I’ve been duct tape and gumming this lab together for several years. Recently, I finally got the thing where I wanted it for now, although I never seem to be totally satisfied. It’s foundation is scalable and the equipment is new, affordable and lower in power consumption. The lab functions as my main production environment and the core for all the other ancillary tech surrounding it. Laptops, tablets, phones, wireless bridges, gaming consoles and DirecTV’s network all flow through this core. It also contains my VMware vSphere and vCloud Director test environments.
EQUIPMENT and 2012-13 PRICES:
1. Cisco SG200-26 24 port Gigabit Switch. ($230). This is a good small business switch that filled all the requirements needed for VMware and vCloud Director: GB ports, VLAN capability and Jumbo Frames. It has a solid web based GUI for configuration. I’m not using 70% of what it can do; it’s capabilities are impressive.
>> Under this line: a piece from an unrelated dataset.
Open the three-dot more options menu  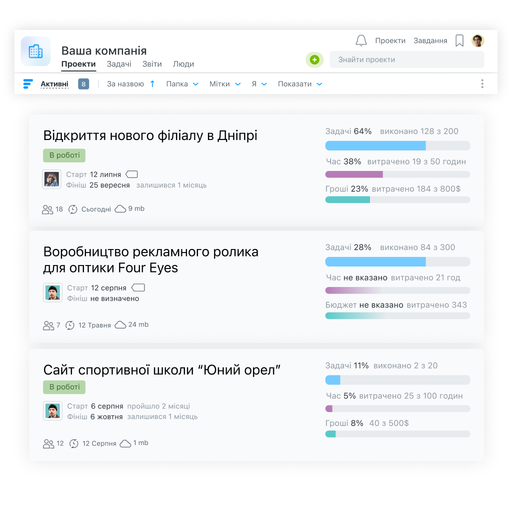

2. Synology DiskStation DS1512+ NAS. ($1,200) This storage array has been excellent. I designed mine in a base RAID 5 with five 2TB Seagate SATA disks. Its RAID capabilities allow for multiple levels of redundancy (you can configure an online spare), it’s fast, has a link aggregation option ( only available with the correct switch- the Cisco above can provide the 802.3ad feature) and a superior web based GUI. It also has several software applications that can be added to enhance your home network. One that I use is the Cloud Station app. Cloud Station allows you to build an internal private cloud for file synchronization across all platforms (think your own private Dropbox). For VMware you can build multiple iSCSI LUNs with VAAI features. It’s been a pain free array so far, even with multiple firmware and software upgrades. Another bonus is the USB ports in the back. There are two USB 2.0 ports and one USB 3.0 which works well when you’re backing up data and/or virtual machines. If you’re looking for anything NAS, try SimplyNAS.
3. Two Barebone Servers from Supermicro ($1300 pre-built, $900 DIY). This part of the lab took me the longest. I had two HP Proliant ML150 G6 towers that were 3+ years old, and although they were working fine, I wanted faster processors and more RAM. The first one I bought from ABMX Servers. It was pre-built with VMware installed. When customizing, it had to come with a hard drive, so I couldn’t save any money there. Overall, it was a good, quality server. When I decided to build the second server, I shopped around and looked at some other labs, finally deciding on the following:
Newegg.com Item List (2013)- These specs are basically the same server I bought with a superior model processor and more RAM (32 GB instead of 24 GB)
SUPERMICRO MBD-X9SCI-LN4F-O LGA 1155 Intel C204 ATX Intel Xeon E3 Server Motherboard
Kingston 16GB (2 x 8GB) 240-Pin DDR3 SDRAM ECC Unbuffered DDR3 1333 Server Memory Intel Model KVR13E9K2/16I (2 of these for a total of 32GB)
Intel Xeon E3-1230 V2 Ivy Bridge 3.3GHz (3.7GHz Turbo) 4 x 256KB L2 Cache 8MB L3 Cache LGA 1155 69W Quad-Core Server Processor
Intel BXSTS100P 25.5mm tall passive heat sink (Important: You’ll need this to complete the build)
SUPERMICRO SuperChassis CSE-512F-350B Black 1U Rackmount Server Chassis 350W
You’ll also need a Flash drive to boot VMware from. I didn’t order a hard drive specifically because I wanted this server to be as stateless as possible. The only moving part is the fan. These Supermicro motherboards have 4 on-board GB NICs with a management NIC included for remote web or IPMI access.
The servers are in a vSphere 5.1 HA cluster with the Synology providing the iSCSI storage. vCloud Director 5.1 also runs in this space using the VXLAN software networking for logical separation rather than VLANs on the Cisco.
Backups are provided by a Windows 7 virtual machine running Veeam. The backup data resides on a USB 3.0 3TB Seagate drive attached to the Synology DiskStation.